(Interface element records)
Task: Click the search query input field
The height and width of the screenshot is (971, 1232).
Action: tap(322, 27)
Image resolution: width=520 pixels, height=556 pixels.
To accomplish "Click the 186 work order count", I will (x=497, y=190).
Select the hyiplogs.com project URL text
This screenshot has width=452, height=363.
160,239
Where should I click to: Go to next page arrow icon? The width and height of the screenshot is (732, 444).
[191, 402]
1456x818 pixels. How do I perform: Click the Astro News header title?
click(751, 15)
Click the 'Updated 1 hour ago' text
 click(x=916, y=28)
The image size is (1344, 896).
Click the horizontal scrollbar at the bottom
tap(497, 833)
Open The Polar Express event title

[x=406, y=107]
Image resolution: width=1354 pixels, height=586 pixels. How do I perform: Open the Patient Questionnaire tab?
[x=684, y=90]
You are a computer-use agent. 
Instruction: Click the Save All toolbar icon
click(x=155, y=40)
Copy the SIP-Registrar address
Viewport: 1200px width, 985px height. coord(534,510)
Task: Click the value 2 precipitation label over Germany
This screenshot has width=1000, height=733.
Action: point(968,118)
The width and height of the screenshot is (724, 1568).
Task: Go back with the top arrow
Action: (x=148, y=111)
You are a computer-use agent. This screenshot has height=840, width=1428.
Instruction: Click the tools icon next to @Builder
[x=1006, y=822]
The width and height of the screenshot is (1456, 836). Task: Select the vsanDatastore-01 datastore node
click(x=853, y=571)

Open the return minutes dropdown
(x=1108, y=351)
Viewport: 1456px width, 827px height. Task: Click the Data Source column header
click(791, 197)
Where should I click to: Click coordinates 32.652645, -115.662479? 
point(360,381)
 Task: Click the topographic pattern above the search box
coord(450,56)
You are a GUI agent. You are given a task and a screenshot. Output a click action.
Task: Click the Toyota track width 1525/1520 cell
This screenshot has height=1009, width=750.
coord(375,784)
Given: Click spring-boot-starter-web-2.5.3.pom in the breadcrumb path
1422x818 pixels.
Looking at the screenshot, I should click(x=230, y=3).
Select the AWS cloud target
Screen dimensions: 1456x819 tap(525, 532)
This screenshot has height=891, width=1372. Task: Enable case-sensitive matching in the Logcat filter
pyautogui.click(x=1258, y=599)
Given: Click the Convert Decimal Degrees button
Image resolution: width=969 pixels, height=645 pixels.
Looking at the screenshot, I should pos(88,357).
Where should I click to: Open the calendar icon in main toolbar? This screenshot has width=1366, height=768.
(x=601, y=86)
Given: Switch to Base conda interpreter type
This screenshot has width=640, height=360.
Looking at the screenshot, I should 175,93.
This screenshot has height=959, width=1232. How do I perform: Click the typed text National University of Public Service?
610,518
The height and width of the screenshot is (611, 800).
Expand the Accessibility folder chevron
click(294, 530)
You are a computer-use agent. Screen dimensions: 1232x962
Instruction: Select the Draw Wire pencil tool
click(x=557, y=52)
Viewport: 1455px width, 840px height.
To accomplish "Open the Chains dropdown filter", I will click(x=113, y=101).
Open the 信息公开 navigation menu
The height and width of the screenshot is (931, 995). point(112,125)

◆ TASK REQUIREMENTS: Copy all of the items above word for word.

◆ SOLUTION TO THIS PROBLEM:
Task: Click the search query input field
The height and width of the screenshot is (971, 1232).
Action: tap(322, 27)
Image resolution: width=520 pixels, height=556 pixels.
To accomplish "Click the 186 work order count", I will (x=497, y=190).
Select the hyiplogs.com project URL text
This screenshot has width=452, height=363.
160,239
Where should I click to: Go to next page arrow icon? The width and height of the screenshot is (732, 444).
[191, 402]
1456x818 pixels. How do I perform: Click the Astro News header title?
click(751, 15)
Click the 'Updated 1 hour ago' text
 click(x=916, y=28)
The image size is (1344, 896).
Click the horizontal scrollbar at the bottom
tap(497, 833)
Open The Polar Express event title

[x=406, y=107]
Image resolution: width=1354 pixels, height=586 pixels. How do I perform: Open the Patient Questionnaire tab?
[x=684, y=90]
You are a computer-use agent. 
Instruction: Click the Save All toolbar icon
click(x=155, y=40)
Copy the SIP-Registrar address
Viewport: 1200px width, 985px height. coord(534,510)
Task: Click the value 2 precipitation label over Germany
This screenshot has width=1000, height=733.
Action: point(968,118)
The width and height of the screenshot is (724, 1568).
Task: Go back with the top arrow
Action: (x=148, y=111)
You are a computer-use agent. This screenshot has height=840, width=1428.
Instruction: Click the tools icon next to @Builder
[x=1006, y=822]
The width and height of the screenshot is (1456, 836). Task: Select the vsanDatastore-01 datastore node
click(x=853, y=571)

Open the return minutes dropdown
(x=1108, y=351)
Viewport: 1456px width, 827px height. Task: Click the Data Source column header
click(791, 197)
Where should I click to: Click coordinates 32.652645, -115.662479? 
point(360,381)
 Task: Click the topographic pattern above the search box
coord(450,56)
You are a GUI agent. You are given a task and a screenshot. Output a click action.
Task: Click the Toyota track width 1525/1520 cell
This screenshot has height=1009, width=750.
coord(375,784)
Given: Click spring-boot-starter-web-2.5.3.pom in the breadcrumb path
1422x818 pixels.
Looking at the screenshot, I should click(x=230, y=3).
Select the AWS cloud target
Screen dimensions: 1456x819 tap(525, 532)
This screenshot has height=891, width=1372. Task: Enable case-sensitive matching in the Logcat filter
pyautogui.click(x=1258, y=599)
Given: Click the Convert Decimal Degrees button
Image resolution: width=969 pixels, height=645 pixels.
Looking at the screenshot, I should pos(88,357).
Where should I click to: Open the calendar icon in main toolbar? This screenshot has width=1366, height=768.
(x=601, y=86)
Given: Switch to Base conda interpreter type
This screenshot has width=640, height=360.
Looking at the screenshot, I should 175,93.
This screenshot has height=959, width=1232. How do I perform: Click the typed text National University of Public Service?
610,518
The height and width of the screenshot is (611, 800).
Expand the Accessibility folder chevron
click(294, 530)
You are a computer-use agent. Screen dimensions: 1232x962
Instruction: Select the Draw Wire pencil tool
click(x=557, y=52)
Viewport: 1455px width, 840px height.
To accomplish "Open the Chains dropdown filter", I will click(x=113, y=101).
Open the 信息公开 navigation menu
The height and width of the screenshot is (931, 995). point(112,125)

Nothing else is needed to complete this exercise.